James A. O’Neil (January 26, 1800 - September 1, 1874) was an American businessman and politician in the Oregon Country and later Oregon Territory. A New York native, he took part in the Champoeg Meetings and helped form the Provisional Government of Oregon. Prior to the formation of a government he participated in the Willamette Cattle Company, and later served as a judge in the Provisional Government.

==Early life==
James O’Neil was born in the state of New York in 1800. He was partly educated in legal studies there. In 1834, James joined Nathaniel Wyeth’s fur trading company, the Columbia River Fishing and Trading Company (CRFTC), that was organized to exploit the fur trade along the west coast of North America.

==Oregon==
Wyeth’s party arrived in 1834 at the confluence of the Columbia and Willamette rivers at present day Portland, Oregon. O’Neil helped build Wyeth’s Fort William on today’s Sauvie Island. The venture was a failure, and O’Neil moved up the Willamette Valley and took a land claim near what is now Wheatland, Oregon, in 1835. In 1837, the Willamette Cattle Company was formed by area settlers, led by Ewing Young. O’Neil joined the company and sailed to California aboard the Loriot and then drove cattle back to Oregon.

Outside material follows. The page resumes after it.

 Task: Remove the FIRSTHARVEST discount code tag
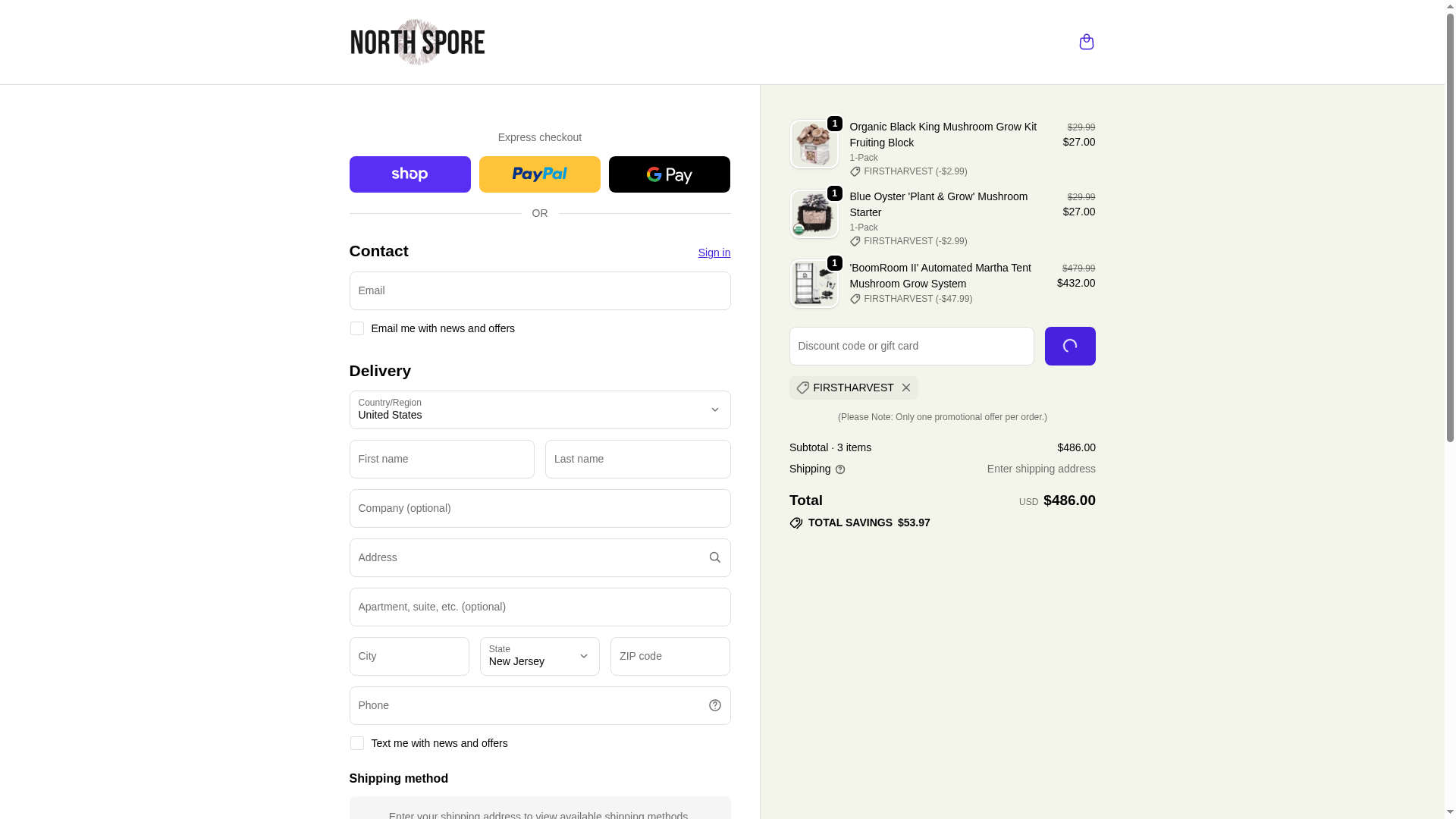click(905, 388)
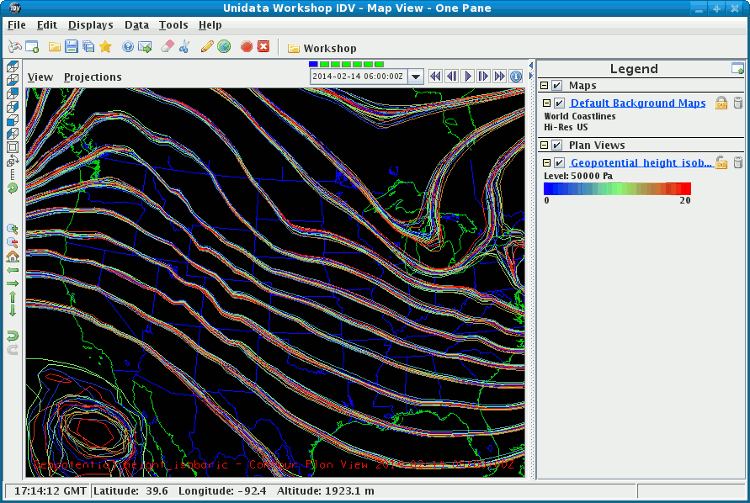Click the zoom in magnifier icon
The height and width of the screenshot is (503, 750).
pos(12,228)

In 1838, he was one of the people to sign a petition circulated around the Euro-American settlements of the Oregon Country that was sent to the United States Congress asking for the United States to extend its jurisdiction over the region. The U.S. did not do so until it formed the Oregon Territory in 1848 after settling the Oregon boundary dispute with Great Britain. In 1841, settler Ewing Young died without an heir, leading to a series of meetings at Champoeg on the French Prairie. At a later meeting in 1843, settlers voted 52 to 50 in favor of forming the Provisional Government of Oregon with O’Neil voting with the proponents.

Following this vote, he assisted in the creation of the government by serving on the first legislative committee that wrote the Organic laws of Oregon, and was elected as a justice of the peace for the Yamhill District. This assistance included selling several legal texts to the legislative committee to help frame the Organic law. In 1845, he was elected as a judge for the district. O’Neil also built a grist mill that year, the first in what became Polk County.

==Later years==
O’Neil then moved to Benton County and lived at Tampico where he operated a store. In 1853, he joined a commission working to build a railroad connection to California, remaining until 1854. The next year he married Tabitha C. Bowman.

James A. O’Neil died in September 1874, at his farm in Polk County near the community of Lewisville. He was buried there, but later moved to the Hart Cemetery.